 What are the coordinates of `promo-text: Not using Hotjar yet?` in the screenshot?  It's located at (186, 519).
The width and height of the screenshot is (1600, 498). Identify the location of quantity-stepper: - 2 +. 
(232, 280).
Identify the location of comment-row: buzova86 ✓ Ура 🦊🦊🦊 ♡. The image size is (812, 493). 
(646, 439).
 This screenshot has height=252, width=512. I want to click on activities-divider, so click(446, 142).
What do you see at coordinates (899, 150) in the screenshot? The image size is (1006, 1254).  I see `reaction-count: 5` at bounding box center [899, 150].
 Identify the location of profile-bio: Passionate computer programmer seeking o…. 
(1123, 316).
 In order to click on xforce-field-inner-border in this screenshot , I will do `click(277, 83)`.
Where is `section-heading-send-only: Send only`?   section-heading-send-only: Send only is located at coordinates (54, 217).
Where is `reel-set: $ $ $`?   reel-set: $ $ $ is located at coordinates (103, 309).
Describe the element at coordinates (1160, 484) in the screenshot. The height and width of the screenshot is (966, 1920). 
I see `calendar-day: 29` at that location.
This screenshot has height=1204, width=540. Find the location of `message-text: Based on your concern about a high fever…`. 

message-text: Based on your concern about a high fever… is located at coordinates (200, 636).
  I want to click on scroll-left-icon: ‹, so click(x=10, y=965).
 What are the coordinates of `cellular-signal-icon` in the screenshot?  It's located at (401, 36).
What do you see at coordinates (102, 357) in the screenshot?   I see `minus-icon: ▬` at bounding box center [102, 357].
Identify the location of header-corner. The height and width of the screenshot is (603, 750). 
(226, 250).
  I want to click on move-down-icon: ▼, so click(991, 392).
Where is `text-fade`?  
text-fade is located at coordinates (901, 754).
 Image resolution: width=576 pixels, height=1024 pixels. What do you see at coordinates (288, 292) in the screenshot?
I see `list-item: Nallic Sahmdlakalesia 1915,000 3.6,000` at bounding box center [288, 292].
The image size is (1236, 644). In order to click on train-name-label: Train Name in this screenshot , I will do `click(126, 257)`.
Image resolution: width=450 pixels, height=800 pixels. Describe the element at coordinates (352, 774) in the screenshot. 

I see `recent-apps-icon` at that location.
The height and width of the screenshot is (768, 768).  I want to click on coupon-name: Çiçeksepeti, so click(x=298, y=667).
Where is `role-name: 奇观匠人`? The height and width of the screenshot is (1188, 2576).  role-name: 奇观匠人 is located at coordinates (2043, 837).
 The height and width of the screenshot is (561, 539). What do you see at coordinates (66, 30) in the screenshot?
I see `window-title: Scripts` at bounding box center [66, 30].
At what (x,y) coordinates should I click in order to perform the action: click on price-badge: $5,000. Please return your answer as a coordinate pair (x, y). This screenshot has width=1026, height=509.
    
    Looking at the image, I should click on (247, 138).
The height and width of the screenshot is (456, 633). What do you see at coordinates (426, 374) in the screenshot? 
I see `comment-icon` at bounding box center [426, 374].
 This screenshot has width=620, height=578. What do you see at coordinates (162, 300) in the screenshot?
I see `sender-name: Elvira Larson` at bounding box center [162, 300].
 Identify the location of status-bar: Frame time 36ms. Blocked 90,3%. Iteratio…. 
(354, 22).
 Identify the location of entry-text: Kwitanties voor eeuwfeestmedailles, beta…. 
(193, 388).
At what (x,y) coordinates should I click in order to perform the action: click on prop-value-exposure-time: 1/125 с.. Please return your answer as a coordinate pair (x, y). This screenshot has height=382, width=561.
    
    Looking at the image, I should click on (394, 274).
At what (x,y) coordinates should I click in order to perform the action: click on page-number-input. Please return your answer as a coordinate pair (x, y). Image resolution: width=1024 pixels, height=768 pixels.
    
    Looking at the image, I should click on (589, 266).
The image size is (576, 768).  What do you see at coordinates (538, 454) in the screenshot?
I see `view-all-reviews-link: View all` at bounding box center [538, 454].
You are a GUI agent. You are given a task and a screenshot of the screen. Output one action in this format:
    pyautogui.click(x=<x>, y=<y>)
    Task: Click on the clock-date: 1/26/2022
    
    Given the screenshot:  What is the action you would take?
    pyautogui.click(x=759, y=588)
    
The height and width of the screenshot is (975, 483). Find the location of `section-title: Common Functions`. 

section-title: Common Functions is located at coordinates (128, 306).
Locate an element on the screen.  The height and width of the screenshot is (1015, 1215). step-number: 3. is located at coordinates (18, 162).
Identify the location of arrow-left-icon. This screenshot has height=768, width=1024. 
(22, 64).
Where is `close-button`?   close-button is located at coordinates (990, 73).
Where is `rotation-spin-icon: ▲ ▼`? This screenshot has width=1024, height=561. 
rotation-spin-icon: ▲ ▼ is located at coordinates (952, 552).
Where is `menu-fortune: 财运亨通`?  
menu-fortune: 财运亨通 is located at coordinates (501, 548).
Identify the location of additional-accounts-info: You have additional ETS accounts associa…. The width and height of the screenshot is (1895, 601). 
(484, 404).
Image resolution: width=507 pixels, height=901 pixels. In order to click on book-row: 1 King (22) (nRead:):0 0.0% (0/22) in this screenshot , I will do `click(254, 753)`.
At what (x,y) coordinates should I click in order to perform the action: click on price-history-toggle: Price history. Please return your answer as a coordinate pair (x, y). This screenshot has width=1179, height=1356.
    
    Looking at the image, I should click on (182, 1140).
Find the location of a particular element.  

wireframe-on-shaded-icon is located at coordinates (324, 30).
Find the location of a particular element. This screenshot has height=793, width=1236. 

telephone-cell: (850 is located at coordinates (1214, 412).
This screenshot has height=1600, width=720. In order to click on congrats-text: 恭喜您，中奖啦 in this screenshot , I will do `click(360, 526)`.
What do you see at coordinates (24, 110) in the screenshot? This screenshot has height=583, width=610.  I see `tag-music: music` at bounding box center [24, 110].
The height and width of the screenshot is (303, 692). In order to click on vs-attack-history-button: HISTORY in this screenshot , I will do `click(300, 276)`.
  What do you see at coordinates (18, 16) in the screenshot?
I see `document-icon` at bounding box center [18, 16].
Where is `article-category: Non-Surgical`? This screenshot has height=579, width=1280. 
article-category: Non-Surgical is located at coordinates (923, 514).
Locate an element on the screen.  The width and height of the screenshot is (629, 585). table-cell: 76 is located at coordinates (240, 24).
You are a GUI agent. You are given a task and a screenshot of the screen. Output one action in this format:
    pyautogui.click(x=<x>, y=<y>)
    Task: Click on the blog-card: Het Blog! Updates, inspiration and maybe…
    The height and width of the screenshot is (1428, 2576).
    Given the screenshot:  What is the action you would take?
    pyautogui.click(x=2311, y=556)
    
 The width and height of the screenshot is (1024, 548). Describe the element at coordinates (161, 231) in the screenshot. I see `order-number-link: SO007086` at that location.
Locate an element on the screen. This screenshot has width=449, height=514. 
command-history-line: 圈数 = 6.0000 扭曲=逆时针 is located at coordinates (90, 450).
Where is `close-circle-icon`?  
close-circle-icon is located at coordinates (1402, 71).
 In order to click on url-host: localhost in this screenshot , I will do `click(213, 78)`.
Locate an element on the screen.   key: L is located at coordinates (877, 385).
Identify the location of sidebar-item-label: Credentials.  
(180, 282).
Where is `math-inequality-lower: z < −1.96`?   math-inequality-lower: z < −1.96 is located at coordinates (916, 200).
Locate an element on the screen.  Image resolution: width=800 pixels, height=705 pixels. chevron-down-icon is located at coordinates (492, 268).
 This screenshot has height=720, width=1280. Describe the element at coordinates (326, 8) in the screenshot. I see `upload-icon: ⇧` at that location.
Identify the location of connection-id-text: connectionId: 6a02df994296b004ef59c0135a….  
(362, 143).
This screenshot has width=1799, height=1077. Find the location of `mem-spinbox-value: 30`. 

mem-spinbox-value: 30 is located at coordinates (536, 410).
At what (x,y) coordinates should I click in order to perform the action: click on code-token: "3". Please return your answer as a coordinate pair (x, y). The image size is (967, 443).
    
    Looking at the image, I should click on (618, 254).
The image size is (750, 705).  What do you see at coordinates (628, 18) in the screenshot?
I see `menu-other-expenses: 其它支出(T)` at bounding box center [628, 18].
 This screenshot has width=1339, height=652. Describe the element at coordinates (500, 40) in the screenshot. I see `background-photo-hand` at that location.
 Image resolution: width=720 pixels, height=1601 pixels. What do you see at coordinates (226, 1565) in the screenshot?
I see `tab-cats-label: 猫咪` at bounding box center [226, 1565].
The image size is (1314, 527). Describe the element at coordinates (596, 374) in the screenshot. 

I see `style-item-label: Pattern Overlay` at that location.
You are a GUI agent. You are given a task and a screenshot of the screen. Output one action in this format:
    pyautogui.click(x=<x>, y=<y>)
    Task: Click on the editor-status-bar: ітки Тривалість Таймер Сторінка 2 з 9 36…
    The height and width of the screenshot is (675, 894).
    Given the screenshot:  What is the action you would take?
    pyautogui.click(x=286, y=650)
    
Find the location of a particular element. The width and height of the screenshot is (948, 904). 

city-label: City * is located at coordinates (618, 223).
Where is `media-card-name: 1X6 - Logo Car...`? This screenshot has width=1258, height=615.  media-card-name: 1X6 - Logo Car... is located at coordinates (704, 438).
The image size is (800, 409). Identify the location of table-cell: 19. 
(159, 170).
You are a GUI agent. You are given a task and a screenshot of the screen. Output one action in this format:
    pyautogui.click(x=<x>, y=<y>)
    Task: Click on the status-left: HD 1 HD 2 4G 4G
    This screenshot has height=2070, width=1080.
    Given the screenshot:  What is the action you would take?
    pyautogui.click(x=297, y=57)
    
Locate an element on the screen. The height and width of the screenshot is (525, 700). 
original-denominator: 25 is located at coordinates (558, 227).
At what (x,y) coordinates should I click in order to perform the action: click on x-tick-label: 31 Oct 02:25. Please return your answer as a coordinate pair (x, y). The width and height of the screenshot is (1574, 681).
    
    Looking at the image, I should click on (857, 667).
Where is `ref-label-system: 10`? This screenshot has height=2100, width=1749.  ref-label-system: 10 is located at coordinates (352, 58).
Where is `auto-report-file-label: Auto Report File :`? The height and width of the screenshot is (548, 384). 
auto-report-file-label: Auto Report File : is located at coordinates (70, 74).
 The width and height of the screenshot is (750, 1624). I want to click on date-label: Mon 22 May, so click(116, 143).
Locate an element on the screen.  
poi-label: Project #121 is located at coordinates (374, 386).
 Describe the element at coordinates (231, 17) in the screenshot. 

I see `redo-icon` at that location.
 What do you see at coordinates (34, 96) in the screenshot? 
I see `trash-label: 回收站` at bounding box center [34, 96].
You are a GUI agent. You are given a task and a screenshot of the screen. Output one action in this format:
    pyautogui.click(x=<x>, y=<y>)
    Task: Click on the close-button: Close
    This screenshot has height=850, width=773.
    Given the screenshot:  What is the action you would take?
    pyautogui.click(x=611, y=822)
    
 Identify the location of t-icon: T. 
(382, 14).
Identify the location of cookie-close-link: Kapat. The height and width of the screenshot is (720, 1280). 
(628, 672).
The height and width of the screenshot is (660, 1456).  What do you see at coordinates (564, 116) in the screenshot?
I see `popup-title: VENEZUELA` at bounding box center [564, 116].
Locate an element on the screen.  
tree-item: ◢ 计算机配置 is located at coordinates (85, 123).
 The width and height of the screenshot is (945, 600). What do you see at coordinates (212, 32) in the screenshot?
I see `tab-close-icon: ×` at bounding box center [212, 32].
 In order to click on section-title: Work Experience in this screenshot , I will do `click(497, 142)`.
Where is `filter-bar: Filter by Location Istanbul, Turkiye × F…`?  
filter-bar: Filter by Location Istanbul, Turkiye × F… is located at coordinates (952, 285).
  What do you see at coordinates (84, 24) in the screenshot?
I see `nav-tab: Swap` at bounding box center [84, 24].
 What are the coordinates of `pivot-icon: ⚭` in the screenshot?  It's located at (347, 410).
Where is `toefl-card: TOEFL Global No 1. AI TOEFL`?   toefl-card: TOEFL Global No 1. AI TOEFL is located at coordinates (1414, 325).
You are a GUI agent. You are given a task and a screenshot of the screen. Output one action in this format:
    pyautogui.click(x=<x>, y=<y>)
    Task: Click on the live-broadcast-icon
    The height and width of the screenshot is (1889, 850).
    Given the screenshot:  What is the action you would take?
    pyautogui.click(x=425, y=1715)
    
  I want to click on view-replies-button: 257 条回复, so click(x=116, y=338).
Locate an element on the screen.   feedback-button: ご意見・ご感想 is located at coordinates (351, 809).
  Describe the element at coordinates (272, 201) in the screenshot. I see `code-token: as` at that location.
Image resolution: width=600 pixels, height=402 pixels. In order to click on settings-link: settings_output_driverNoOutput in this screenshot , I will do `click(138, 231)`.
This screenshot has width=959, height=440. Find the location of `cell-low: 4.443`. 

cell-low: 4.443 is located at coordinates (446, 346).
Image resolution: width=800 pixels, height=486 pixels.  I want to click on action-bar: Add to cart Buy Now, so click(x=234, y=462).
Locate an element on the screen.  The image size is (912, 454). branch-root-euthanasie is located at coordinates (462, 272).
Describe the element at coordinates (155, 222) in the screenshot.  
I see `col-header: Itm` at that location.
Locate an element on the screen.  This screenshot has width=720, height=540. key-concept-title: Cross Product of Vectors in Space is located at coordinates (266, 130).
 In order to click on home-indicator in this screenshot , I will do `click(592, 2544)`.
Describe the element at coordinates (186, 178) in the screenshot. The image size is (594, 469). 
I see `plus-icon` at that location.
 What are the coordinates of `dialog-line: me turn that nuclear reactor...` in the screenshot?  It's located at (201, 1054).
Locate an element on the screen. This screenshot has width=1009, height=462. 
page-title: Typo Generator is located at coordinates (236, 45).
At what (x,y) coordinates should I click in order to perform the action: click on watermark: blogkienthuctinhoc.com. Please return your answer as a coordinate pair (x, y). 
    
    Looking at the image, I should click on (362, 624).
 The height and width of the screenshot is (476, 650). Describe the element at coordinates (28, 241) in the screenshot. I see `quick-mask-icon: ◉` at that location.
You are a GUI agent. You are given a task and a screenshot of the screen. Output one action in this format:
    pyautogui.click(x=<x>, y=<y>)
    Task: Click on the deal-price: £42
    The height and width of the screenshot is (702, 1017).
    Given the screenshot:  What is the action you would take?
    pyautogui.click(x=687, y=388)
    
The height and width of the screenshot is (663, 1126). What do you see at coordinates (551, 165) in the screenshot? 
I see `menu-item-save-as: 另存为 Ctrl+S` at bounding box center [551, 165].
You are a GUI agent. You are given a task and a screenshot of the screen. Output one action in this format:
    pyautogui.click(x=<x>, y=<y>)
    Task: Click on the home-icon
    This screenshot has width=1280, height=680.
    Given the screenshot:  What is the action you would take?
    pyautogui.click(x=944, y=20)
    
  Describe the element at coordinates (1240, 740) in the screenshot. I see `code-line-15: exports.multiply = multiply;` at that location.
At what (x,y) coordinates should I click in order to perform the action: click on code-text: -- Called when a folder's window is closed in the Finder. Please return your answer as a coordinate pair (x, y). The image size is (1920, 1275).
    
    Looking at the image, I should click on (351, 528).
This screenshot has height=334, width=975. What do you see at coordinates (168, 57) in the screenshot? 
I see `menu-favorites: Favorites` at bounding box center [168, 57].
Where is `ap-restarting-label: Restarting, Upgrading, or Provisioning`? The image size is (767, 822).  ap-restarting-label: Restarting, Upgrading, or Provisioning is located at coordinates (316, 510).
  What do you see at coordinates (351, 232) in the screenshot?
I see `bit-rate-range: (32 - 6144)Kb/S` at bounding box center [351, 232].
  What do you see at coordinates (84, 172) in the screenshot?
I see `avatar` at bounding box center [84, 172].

◆ **Description of the task**:
Rewrite the stretch from the line containing "Identify the location of profile-bio: Passionate" through the line containing "at (401, 36).", changing "screenshot" to "screen capture" and leaving everything else the same.

◆ **Answer box**:
 Identify the location of profile-bio: Passionate computer programmer seeking o…. 
(1123, 316).
 In order to click on xforce-field-inner-border in this screen capture , I will do `click(277, 83)`.
Where is `section-heading-send-only: Send only`?   section-heading-send-only: Send only is located at coordinates (54, 217).
Where is `reel-set: $ $ $`?   reel-set: $ $ $ is located at coordinates (103, 309).
Describe the element at coordinates (1160, 484) in the screen capture. The height and width of the screen capture is (966, 1920). 
I see `calendar-day: 29` at that location.
This screen capture has height=1204, width=540. Find the location of `message-text: Based on your concern about a high fever…`. 

message-text: Based on your concern about a high fever… is located at coordinates (200, 636).
  I want to click on scroll-left-icon: ‹, so click(x=10, y=965).
 What are the coordinates of `cellular-signal-icon` in the screen capture?  It's located at (401, 36).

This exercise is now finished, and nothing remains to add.